▶ Job 1: Please present the listing below as a Markdown table with the columns Row and Line, starting at the first line of the listing and ending at the line containing "[x=637, y=695]". Leave out blank lines.

begin Excerpt provided

The Speakers

 

Marie Charpagne

Marie A. Charpagne is an assistant professor in the Materials Science and Engineering Department at the University of Illinois at Urbana-Champaign. Before joining UIUC in 2021, she was a postdoctoral researcher at the University of California in Santa Barbara where she developed new techniques in correlative and 3D electron microscopy. Her research leverages core concepts in physical metallurgy and micro-mechanics to design new alloys for additive manufacturing. She received her NSF CAREER award as well as the ACS New investigator award in 2023.

 

 

Katerina Christofidou

Katerina (Kathy) Christofidou joined the department of Materials Science and Engineering at the University of Sheffield in 2019, and was appointed Chair in Digital and Sustainable Metallurgy in April 2024. She is currently the Director of Recruitment for the department and leads the Advanced Metals Processing research area for the Henry Royce Institute. She holds a PhD in Metallurgy from the University of Cambridge and an MEng in Aerospace Materials Engineering from Imperial College London. Kathy's research focuses on bridging high performance alloy design and advanced manufacturing. As part of her collaboration with Rolls-Royce PLC, she has developed new polycrystalline Ni-based superalloys for turbine disc applications, as well as exploring strategies for the design of high-temperature materials amenable to laser-based additive layer manufacturing. Her work in this area was recognised with the 2022 IOM3 Grünfeld Award and Medal highlighting her contributions and impact to industry.

 

 

David Collins

David Collins is the Mike Ashby Associate Professor in Materials Science in the Department of Materials Science and Metallurgy at the University of Cambrigde. His research interests focus on manufacturing and processing methods related to advanced metal forming technologies with an interest in aerospace and automotive applications. David’s expertise is in physical metallurgy - incorporating the science that underpins metallic material behaviour. This includes deformation mechanics & microstructure/phase evolution, with many of his studies using state-of-the art in-situ synchrotron X-ray and neutron diffraction experimental methods. Along with electron microscopy characterisation and modelling methods, David’s studies target understanding at the crystal level to interpret, manipulate and exploit the material behaviour to improve performance at the component level.

end Excerpt provided

▶ Job 2: Carry the speaker biographies forward from their last sentence.

begin Extracted material

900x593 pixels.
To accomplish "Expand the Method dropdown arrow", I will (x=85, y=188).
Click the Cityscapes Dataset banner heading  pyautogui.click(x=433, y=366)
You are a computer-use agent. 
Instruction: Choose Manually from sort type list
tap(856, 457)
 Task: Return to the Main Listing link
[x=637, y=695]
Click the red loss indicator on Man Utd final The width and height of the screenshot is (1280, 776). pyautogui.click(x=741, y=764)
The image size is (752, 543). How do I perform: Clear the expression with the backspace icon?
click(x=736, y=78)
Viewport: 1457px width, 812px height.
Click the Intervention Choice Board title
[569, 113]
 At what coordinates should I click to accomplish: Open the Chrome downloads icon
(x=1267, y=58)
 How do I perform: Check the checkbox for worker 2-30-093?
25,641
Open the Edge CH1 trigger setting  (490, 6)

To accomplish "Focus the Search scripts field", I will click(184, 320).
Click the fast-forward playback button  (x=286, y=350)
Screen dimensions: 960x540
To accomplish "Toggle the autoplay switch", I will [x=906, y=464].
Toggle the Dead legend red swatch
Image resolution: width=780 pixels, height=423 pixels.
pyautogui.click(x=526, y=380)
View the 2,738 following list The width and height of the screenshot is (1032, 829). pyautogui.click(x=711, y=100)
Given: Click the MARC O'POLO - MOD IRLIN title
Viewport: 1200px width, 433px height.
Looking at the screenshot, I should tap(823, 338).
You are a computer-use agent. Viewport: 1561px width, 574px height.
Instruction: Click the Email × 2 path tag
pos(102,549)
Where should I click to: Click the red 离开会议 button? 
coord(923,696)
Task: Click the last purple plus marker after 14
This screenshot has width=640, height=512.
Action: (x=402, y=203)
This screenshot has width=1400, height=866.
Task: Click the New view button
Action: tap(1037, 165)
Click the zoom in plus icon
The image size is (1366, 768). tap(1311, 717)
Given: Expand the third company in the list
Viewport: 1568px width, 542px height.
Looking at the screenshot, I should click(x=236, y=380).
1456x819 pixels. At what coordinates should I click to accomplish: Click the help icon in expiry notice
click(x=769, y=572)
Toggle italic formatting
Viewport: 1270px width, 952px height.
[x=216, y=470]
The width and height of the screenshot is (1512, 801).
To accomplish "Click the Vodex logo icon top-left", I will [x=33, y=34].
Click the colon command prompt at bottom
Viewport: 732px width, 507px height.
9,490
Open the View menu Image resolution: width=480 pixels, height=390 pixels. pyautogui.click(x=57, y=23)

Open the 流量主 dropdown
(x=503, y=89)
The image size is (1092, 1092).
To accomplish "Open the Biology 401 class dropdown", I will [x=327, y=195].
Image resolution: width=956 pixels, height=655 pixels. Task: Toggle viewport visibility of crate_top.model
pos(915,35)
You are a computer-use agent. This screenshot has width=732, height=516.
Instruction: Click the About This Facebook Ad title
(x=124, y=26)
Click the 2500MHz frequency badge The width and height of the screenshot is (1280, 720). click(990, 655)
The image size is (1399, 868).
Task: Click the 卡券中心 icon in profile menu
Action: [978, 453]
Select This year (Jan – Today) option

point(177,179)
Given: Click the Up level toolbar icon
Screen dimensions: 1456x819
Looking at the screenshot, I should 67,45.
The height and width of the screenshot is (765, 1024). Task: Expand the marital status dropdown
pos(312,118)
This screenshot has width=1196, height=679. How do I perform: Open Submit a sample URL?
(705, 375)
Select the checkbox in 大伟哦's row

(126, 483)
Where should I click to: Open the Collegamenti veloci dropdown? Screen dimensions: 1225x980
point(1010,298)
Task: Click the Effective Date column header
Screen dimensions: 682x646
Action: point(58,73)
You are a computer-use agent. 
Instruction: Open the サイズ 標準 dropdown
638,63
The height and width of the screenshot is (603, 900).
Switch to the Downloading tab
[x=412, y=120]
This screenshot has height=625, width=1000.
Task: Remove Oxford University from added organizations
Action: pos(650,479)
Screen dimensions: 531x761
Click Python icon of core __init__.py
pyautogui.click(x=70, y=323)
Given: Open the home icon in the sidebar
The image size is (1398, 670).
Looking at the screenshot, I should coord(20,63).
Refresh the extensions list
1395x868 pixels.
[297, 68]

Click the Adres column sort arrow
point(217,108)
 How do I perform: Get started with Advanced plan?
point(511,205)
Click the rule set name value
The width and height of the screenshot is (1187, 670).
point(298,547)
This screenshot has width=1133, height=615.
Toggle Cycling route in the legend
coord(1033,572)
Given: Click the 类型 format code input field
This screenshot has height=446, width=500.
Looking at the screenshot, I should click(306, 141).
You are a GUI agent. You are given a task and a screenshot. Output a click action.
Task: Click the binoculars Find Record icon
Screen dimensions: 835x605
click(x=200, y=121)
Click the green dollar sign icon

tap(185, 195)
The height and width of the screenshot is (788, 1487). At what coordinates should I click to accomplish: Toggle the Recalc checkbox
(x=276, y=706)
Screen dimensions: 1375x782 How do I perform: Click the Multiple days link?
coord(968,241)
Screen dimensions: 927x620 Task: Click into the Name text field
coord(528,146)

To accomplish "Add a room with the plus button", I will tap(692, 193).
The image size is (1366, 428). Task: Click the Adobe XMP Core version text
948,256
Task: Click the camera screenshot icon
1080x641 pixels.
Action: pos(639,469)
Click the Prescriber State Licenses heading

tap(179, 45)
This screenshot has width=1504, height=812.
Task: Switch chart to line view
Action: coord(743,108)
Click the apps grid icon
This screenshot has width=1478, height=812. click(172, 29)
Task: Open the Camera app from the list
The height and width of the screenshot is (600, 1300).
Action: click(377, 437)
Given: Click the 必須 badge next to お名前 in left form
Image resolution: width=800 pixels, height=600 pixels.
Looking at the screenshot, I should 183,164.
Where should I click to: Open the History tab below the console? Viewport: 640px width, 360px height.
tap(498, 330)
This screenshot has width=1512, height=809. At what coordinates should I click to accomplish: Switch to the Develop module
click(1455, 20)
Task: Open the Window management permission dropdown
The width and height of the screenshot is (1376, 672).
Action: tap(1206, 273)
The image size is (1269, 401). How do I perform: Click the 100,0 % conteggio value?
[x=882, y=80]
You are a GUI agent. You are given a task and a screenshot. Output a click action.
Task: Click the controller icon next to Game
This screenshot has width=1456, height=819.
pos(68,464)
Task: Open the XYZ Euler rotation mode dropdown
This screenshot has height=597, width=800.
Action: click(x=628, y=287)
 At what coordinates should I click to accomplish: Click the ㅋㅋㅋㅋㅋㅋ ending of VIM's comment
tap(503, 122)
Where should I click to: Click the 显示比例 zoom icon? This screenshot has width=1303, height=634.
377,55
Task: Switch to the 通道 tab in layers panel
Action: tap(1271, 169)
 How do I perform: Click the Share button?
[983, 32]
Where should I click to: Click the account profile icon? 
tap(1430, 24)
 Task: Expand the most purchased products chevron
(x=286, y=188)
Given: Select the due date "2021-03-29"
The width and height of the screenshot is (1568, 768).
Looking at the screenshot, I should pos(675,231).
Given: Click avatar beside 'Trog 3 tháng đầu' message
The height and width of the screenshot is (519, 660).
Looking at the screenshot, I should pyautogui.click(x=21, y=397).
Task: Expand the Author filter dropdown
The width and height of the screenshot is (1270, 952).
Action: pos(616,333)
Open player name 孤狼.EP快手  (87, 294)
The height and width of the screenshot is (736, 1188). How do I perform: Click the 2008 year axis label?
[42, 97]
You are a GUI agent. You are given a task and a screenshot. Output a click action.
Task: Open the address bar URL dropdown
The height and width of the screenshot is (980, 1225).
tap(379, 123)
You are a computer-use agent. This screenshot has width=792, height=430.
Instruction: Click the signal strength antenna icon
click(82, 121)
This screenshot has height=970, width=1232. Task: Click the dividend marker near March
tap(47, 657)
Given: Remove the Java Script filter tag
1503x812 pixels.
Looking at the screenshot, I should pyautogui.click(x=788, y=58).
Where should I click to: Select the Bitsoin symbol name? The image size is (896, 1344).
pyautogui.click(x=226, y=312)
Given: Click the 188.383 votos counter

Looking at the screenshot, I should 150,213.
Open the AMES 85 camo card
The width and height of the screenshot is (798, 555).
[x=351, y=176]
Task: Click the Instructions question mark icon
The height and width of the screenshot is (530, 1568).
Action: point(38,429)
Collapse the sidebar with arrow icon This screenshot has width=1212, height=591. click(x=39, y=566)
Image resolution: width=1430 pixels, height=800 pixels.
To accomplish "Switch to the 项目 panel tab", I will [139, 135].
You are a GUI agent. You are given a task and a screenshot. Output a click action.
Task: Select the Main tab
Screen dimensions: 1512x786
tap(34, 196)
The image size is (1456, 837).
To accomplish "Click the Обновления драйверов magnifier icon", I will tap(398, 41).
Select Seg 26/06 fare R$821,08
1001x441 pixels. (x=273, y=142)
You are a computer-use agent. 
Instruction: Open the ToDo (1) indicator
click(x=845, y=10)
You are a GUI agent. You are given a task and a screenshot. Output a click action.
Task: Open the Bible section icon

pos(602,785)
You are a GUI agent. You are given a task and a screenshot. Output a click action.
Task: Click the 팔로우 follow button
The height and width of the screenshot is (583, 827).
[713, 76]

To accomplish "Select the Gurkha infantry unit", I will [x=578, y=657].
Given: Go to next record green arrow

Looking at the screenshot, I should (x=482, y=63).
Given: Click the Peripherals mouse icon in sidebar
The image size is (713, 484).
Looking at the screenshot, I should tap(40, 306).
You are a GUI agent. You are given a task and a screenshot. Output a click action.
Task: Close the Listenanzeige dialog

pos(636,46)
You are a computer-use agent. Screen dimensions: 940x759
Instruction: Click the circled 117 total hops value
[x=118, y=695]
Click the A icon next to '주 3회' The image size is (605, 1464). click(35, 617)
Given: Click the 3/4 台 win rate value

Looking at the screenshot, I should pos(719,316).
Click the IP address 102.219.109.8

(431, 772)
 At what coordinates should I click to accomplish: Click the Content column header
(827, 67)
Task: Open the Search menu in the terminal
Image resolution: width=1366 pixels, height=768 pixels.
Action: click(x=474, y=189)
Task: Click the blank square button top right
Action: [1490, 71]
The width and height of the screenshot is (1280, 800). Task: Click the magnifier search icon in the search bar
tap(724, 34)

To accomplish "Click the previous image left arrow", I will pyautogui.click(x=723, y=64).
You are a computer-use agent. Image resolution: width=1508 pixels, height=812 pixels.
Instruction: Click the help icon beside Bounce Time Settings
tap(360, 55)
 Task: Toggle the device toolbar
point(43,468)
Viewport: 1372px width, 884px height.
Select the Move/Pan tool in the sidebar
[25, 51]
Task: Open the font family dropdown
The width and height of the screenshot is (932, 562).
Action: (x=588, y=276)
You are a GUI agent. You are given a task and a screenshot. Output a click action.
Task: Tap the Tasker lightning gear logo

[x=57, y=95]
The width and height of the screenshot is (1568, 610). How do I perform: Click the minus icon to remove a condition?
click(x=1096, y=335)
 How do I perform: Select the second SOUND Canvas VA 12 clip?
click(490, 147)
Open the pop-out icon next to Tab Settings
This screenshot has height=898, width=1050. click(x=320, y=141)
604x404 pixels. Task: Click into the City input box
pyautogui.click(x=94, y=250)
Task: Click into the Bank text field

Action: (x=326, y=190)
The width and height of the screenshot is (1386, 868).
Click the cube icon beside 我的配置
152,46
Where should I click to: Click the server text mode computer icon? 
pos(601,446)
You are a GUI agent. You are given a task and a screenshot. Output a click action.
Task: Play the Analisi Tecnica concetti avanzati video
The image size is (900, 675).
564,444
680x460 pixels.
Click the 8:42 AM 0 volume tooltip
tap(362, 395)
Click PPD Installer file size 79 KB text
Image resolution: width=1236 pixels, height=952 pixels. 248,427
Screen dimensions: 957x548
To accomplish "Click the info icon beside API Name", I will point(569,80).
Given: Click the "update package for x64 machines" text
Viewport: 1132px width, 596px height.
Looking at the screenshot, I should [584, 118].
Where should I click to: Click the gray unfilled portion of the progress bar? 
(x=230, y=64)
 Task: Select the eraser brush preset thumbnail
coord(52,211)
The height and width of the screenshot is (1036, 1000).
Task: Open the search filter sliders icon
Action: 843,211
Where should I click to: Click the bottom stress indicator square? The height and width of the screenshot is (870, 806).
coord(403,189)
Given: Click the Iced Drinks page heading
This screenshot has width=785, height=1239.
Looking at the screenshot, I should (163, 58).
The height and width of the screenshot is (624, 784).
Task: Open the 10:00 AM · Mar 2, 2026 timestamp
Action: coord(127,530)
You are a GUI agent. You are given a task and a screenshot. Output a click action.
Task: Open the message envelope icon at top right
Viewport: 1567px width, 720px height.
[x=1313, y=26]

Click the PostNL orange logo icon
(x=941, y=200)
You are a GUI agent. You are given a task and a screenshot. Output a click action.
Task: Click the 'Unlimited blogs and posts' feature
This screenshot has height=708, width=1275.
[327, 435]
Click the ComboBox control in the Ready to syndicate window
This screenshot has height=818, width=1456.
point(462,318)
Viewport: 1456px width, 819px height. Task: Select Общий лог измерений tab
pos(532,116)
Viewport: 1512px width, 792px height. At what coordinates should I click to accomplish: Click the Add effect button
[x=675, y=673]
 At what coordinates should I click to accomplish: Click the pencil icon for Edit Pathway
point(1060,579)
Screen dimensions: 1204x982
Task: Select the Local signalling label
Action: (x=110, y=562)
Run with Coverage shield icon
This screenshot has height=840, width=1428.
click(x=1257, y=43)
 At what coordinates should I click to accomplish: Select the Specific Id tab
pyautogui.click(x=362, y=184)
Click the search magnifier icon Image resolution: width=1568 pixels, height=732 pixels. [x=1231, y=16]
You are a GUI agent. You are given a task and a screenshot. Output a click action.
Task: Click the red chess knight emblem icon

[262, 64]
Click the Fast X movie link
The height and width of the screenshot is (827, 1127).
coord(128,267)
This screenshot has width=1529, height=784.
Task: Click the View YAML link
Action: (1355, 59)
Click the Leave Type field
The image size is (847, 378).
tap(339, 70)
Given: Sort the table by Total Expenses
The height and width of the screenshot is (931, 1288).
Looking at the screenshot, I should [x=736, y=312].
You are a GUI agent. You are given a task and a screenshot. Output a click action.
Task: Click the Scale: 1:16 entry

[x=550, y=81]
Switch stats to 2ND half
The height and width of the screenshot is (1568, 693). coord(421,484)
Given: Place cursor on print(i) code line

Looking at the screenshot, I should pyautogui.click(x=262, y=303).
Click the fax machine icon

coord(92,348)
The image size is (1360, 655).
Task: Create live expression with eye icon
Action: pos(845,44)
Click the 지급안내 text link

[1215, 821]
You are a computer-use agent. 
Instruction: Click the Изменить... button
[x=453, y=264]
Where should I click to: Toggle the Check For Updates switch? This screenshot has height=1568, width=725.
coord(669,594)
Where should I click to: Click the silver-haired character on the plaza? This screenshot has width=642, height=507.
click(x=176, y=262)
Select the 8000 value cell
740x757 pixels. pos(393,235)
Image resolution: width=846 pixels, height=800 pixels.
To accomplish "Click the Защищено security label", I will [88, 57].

end Extracted material

▶ Task result 1:
| Row | Line |
|---|---|
| 1 | 900x593 pixels. |
| 2 | To accomplish "Expand the Method dropdown arrow", I will (x=85, y=188). |
| 3 | Click the Cityscapes Dataset banner heading  pyautogui.click(x=433, y=366) |
| 4 | You are a computer-use agent.  |
| 5 | Instruction: Choose Manually from sort type list |
| 6 | tap(856, 457) |
| 7 |  Task: Return to the Main Listing link |
| 8 | [x=637, y=695] |

▶ Task result 2:
 

 

Zachary C Cordero

Zack Cordero received his SB in physics from MIT in 2010. After working one year in the materials science division at Lawrence Berkeley National Laboratory, Zack returned to MIT to pursue a PhD in materials science and engineering, where his research focused on the powder-route synthesis of bulk nanostructured tungsten alloys. Upon graduating in 2015, Zack moved to a postdoctoral fellowship appointment in the Manufacturing Demonstration Facility of Oak Ridge National Laboratory where he developed process monitoring, quality control, and microstructure design tools for power-bed, metal additive manufacturing technologies. In 2016, Zack launched his independent career as an assistant professor in the Materials Science and NanoEngineering department at Rice University. In 2020, he moved to MIT’s Department of Aeronautics and Astronautics. Zack’s research program at MIT integrates his expertise in processing science, mechanics, and design to develop novel materials and structures for emerging aerospace applications.

 

 

Nima Haghdadi

Dr Nima Haghdadi is a Senior Lecturer in the Department of Materials at Imperial College since February 2024. He also holds an adjunct senior lectureship position with UNSW Sydney in Australia, where he previously was a Lecturer and postdoctoral research fellow from 2019 to 2024. Prior to that, Dr. Haghdadi held positions as a Deakin University Vice-Chancellor (Alfred-Deakin) Fellow and a Victoria Fellow from 2017 to 2019, during which he conducted the overseas part of his research at the Max-Planck-Institut für Eisenforschung GmbH in Germany. He earned his PhD from the Institute for Frontier Materials at Deakin University, Australia in 2017.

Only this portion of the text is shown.